Esa berza y esa rosa que se confrontan en la huerta, y parecen estar entre el aquí y el más allá, conforman un símbolo de honda significación, son la síntesis botánica de una rica cultura; son los polos de un complejo espectro de existencia donde los opuestos se armonizan y se comportan como complementarios. Ambas se miran y se tocan para significar la pervivencia de una realidad a lo largo del tiempo. Esa realidad, que es la suma de una tierra y una tradición y una historia forjadas a través de los siglos, se llama Galicia.

Si esta simbólica unión de la berza y la rosa tuviese un retrato del fabuloso Arcimboldo -aquel artista italiano que con flores y frutas, plantas y animales pintaba rostros- se parecería a un dios Jano con sus dos caras mirando cada una para distinto lado: una con trazas de huerta y con la berza puesta al moño, y la otra con aires de jardín y con la rosa en una boca florida.

Es curioso ver que esa síntesis botánica que se establece entre la berza y la rosa, esa tensión de fuerzas que se atraen y repelen, tiene su eco en otros lindes de esta magnífica realidad llamada Galicia. Aquí y allá se encuentran berzas y rosas que se miran y se retan; a veces de un modo evidente, otras sutil.

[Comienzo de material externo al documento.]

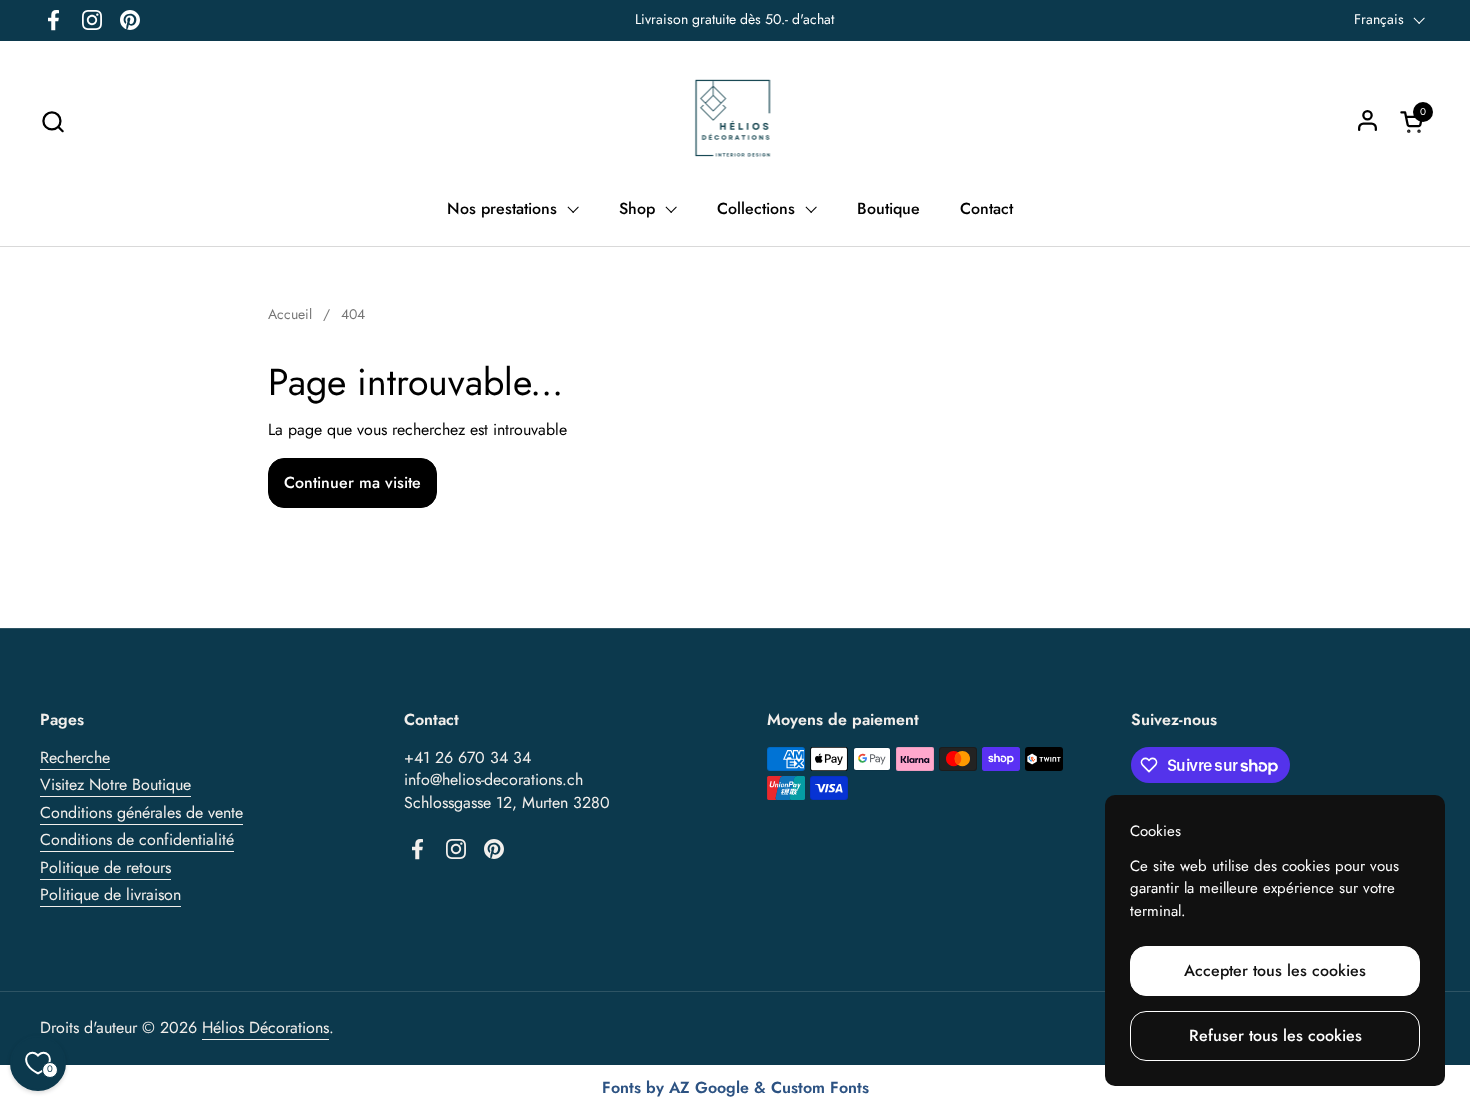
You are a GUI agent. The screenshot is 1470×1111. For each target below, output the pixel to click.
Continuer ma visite (352, 482)
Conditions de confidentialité (137, 839)
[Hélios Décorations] (735, 121)
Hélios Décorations (265, 1027)
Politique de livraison (110, 894)
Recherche (75, 757)
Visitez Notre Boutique (115, 784)
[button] (52, 121)
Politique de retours (105, 867)
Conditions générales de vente (141, 812)
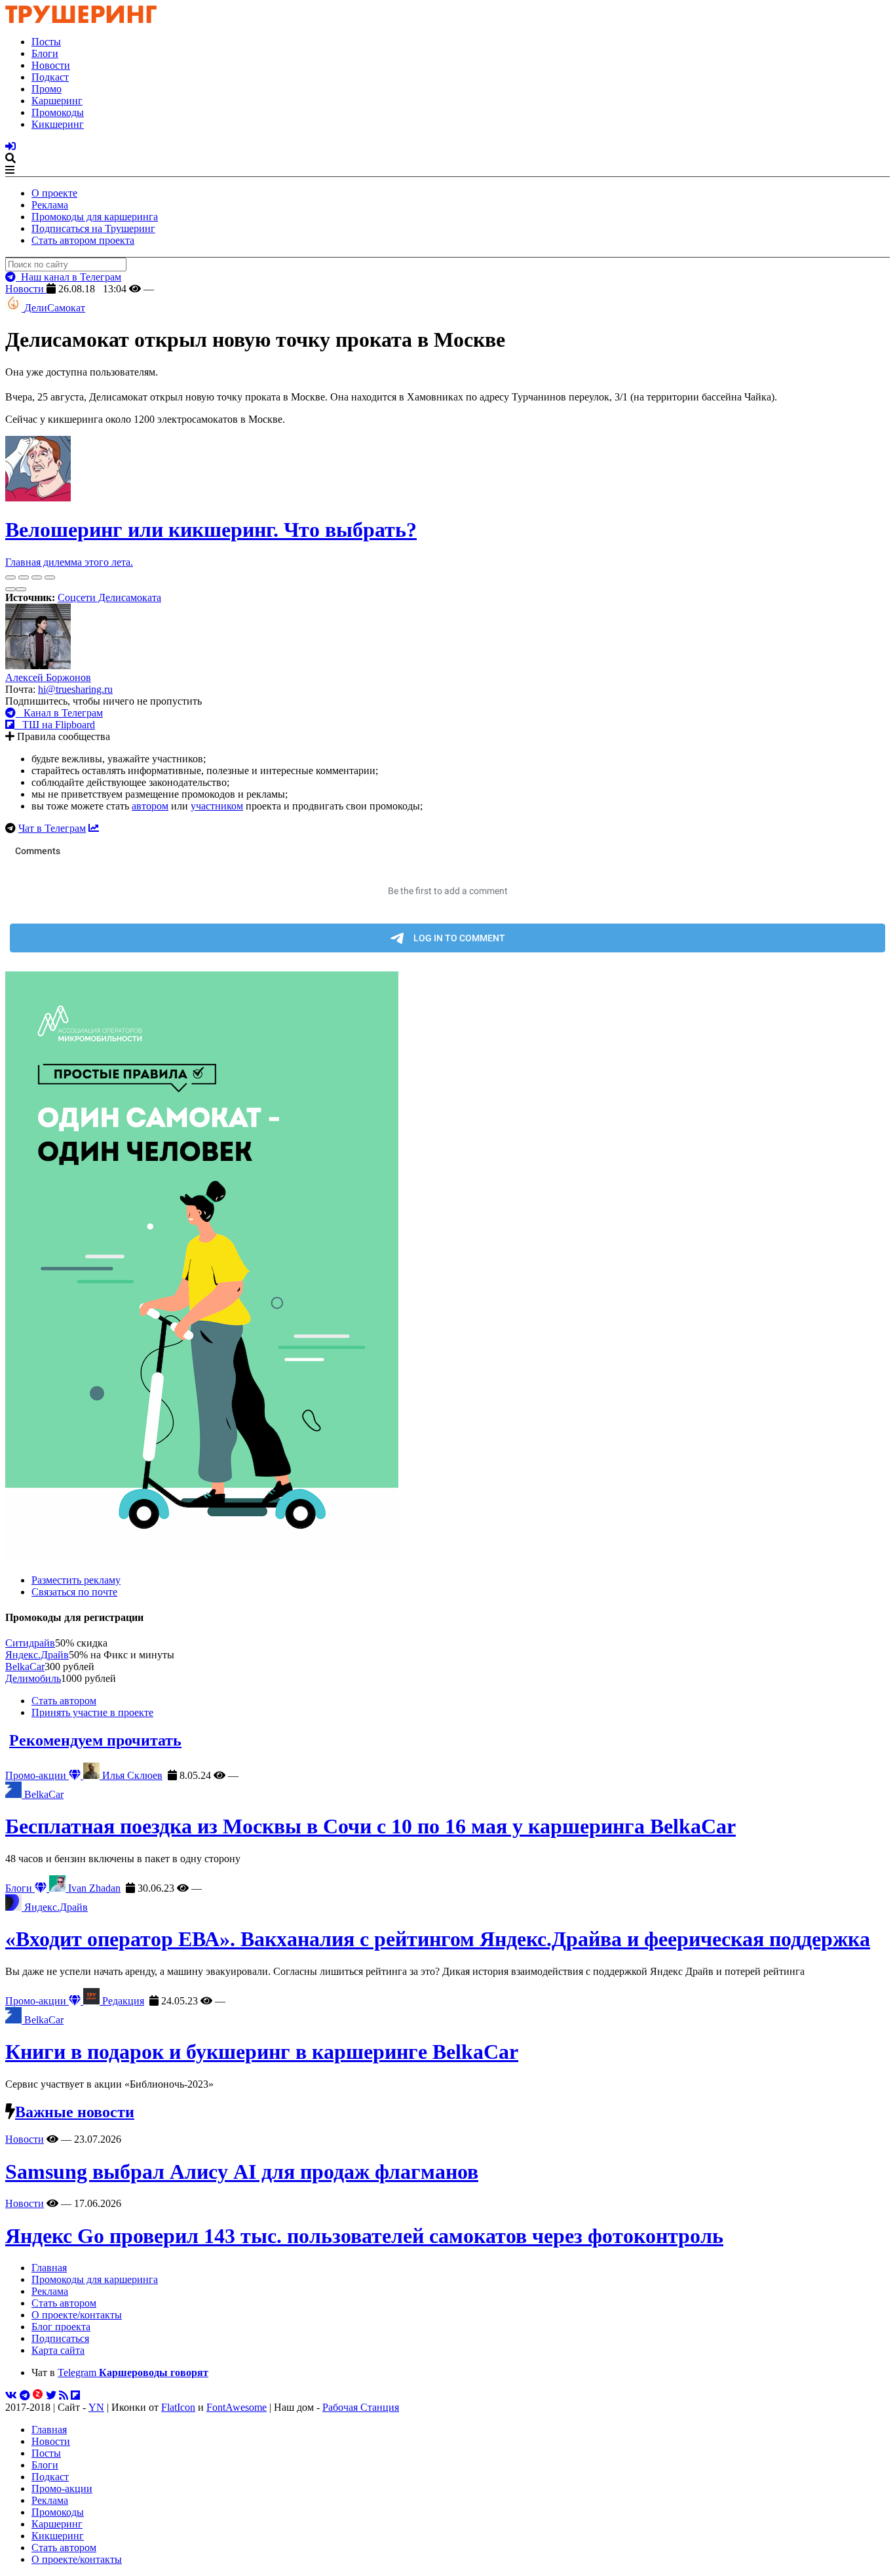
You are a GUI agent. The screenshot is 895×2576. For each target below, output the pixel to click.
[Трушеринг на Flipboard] (75, 2395)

Así tenemos el aroma apostólico del magnífico botafumeiro que inciensa el sudor de los peregrinos; o el sabor extremadamente recóndito a limo en el manjar sensual de la lamprea, que tanto gustaba a los romanos, y de la que el estudioso de finales del siglo XVIII Joseph Cornide decía que era a un tiempo de sabor "fuerte" y "delicado". Y esto es así porque Galicia es una realidad histórica inaprensible que pasa del alfa al omega (y viceversa), que traza una curva pendular que une el aire de la gaita con la piedra del Obradoiro, el agua del océano con el fuego de San Xoán.

Galicia es esquiva como el raposo del monte, y concreta como los dólmenes milenarios. Un espacio caleidoscópico donde florecen los matices y las sutilezas como la leve flor amarilla sobre la espina del tojo o la libélula azul cobalto prendida en las fauces de la nutria. Es dura como la uña del percebe. Y blanda como el queso de tetilla. Acre, como el centeno. Dulce, como el almíbar. Galicia es la berza y es la rosa que se miran y se retan y se quieren y palpitan incesantemente en lo más íntimo de su corazón.